My darling Biet,
Here you are, one year old. I plopped you down on the bed on the afternoon of your very first birthday and snapped these photos- for you to have always. One year ago, just one minute shy of seven in the evening, the sight of your round little face looking up at us through the water brought your Papa to tears. And then you were lifted out into the air of our tiny kitchen and I touched you with my hands for the very first time. And you were ours.
As you cross this line into years alive instead of mere months, I see in you a certain spark suddenly brighten & come alive. Your eyes now have a twinkle and your voice an excitement and your movements a gusto and sway which enliven the whole room. Its almost as if you know that it's your birthday, and you are (rightfully) proud to have made it, so effortlessly and healthfully and happily, to this milestone. Suddenly, you seem to understand everything that's happening around you. You turn your world into a series of games- complete with concentration and comtemplation and a big belly laugh when you win. Whether its making breakfast or putting the leash on Nico or folding laundry or eating dinner, you seem to see a game in each of our daily tasks. It fills my heart with joy to see you so interactive and happy. I really must say that you are one smart cookie, my little one year old, and I am proud of you.

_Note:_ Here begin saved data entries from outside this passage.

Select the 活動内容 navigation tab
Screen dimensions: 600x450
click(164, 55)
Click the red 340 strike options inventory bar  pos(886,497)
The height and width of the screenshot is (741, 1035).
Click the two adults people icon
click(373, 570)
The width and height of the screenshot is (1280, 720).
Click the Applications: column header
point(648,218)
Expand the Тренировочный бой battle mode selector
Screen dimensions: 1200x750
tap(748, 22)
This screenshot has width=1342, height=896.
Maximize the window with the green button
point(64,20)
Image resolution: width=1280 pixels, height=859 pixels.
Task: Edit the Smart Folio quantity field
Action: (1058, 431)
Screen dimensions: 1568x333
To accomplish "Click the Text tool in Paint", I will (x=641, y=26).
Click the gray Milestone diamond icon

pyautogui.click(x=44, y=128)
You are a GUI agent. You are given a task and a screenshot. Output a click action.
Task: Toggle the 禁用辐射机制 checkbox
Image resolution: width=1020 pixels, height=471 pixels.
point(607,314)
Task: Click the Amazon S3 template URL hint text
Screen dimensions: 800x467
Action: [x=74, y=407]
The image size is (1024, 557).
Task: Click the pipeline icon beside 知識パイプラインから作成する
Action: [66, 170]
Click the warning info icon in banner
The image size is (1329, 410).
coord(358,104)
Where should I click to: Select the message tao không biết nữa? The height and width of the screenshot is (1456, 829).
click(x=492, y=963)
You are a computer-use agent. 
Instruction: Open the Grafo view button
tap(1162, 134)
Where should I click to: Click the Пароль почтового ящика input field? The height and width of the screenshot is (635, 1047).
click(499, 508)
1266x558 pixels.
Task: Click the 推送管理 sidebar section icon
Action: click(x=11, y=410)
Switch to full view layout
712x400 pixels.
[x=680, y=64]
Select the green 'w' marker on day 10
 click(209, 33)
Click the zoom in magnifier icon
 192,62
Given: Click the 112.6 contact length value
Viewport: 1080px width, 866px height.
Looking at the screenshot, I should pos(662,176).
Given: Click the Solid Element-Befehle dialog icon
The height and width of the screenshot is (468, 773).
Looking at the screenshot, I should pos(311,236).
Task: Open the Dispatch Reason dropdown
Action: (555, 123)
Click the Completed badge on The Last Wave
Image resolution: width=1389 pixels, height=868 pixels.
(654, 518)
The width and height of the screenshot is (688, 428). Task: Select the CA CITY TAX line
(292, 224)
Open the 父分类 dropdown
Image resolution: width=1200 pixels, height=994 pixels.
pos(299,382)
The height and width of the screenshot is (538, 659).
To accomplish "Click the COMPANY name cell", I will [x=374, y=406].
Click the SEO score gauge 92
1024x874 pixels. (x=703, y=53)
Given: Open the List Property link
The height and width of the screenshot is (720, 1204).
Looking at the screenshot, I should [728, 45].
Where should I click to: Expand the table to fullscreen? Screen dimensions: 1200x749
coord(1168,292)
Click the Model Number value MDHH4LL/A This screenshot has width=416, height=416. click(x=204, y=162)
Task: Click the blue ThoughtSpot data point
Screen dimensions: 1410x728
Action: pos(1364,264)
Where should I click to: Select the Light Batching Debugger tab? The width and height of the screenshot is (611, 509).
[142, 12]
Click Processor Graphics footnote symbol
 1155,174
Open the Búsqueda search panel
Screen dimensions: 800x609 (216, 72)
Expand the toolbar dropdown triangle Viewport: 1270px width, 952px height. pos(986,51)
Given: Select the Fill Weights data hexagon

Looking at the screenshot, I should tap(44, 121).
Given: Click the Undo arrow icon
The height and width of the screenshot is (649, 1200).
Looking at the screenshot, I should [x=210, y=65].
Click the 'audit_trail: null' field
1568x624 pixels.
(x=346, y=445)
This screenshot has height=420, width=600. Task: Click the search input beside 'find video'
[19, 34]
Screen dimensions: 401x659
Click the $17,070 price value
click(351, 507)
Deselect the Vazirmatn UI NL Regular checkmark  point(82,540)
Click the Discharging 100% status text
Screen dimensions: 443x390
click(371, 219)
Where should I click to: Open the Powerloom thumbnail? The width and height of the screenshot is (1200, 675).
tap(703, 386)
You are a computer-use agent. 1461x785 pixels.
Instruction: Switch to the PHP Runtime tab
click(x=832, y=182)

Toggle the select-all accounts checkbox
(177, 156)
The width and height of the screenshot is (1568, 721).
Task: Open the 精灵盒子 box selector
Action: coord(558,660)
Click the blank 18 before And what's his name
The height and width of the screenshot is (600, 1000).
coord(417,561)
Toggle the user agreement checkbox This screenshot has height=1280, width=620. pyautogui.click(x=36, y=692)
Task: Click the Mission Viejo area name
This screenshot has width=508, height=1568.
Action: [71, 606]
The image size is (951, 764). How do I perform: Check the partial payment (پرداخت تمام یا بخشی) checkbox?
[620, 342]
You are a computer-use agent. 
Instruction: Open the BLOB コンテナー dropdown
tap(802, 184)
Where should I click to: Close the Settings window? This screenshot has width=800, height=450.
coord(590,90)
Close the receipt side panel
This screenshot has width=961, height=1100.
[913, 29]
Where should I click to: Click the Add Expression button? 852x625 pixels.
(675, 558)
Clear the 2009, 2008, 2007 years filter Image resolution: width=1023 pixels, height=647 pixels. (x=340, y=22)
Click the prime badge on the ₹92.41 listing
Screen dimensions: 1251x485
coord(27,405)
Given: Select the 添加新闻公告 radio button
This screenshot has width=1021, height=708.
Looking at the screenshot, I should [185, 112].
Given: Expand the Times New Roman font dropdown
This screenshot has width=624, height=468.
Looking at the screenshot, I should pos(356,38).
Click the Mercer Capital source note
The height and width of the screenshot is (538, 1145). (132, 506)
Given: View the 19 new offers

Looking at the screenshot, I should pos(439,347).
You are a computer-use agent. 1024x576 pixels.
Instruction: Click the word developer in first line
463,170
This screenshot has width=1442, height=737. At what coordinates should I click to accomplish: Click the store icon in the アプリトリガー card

And I could say that you aren't my little baby anymore, but that's not true. In a way, you will always be my little baby, just as all daughters are to their Mothers. And in a way, you were never really a little baby. Since your first breath on your first day, you have held a soulfulness and a seriousness that is anything but infantile. Your eyes, those peircing bright blue knowing eyes, have never been a baby's eyes. When I look into them I see a strong and willful and mischevious and wise little person. On that rainy evening one year ago, in the water, a tiny and complete little person was born. A person to whom we opened our hearts and our home and our souls.
And so I do not lament the passing of time or the loss of babyhood. Instead, I feel like we should fly to the moon and back in celebration. Because here you are- a new life, a new person, growing into who you need to be. And there is nothing more beautiful, my daughter.
Happy Birthday Biet.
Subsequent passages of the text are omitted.